-------- Records for processing

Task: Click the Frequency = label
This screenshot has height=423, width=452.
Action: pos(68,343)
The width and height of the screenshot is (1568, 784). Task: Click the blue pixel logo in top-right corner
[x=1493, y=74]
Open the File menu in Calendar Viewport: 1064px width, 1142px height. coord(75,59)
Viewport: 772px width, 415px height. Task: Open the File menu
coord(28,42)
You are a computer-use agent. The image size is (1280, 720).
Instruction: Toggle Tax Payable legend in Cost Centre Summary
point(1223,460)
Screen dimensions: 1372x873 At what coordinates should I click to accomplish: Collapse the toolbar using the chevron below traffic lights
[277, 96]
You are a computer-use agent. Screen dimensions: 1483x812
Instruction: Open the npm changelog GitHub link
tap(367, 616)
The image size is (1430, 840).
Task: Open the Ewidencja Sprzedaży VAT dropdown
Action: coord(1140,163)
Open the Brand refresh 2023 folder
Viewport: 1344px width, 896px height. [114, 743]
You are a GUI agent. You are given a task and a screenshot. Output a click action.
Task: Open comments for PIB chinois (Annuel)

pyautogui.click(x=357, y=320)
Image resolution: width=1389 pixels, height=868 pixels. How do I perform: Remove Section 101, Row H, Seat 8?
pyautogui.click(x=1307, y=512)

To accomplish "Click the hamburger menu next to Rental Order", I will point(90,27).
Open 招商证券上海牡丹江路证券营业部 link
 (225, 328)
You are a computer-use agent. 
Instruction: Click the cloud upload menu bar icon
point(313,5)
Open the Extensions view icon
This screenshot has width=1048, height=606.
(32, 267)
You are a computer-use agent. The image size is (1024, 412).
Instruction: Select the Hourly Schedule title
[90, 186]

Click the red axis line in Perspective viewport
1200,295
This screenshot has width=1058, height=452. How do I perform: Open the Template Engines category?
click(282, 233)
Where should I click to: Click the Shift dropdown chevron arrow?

----------------

Task:
Only the lines from the one holding "This screenshot has width=1048, height=606." to the end of the material are wanted, each transcribed exactly.

Solved exercise:
This screenshot has width=1048, height=606.
(32, 267)
You are a computer-use agent. The image size is (1024, 412).
Instruction: Select the Hourly Schedule title
[90, 186]

Click the red axis line in Perspective viewport
1200,295
This screenshot has width=1058, height=452. How do I perform: Open the Template Engines category?
click(282, 233)
Where should I click to: Click the Shift dropdown chevron arrow?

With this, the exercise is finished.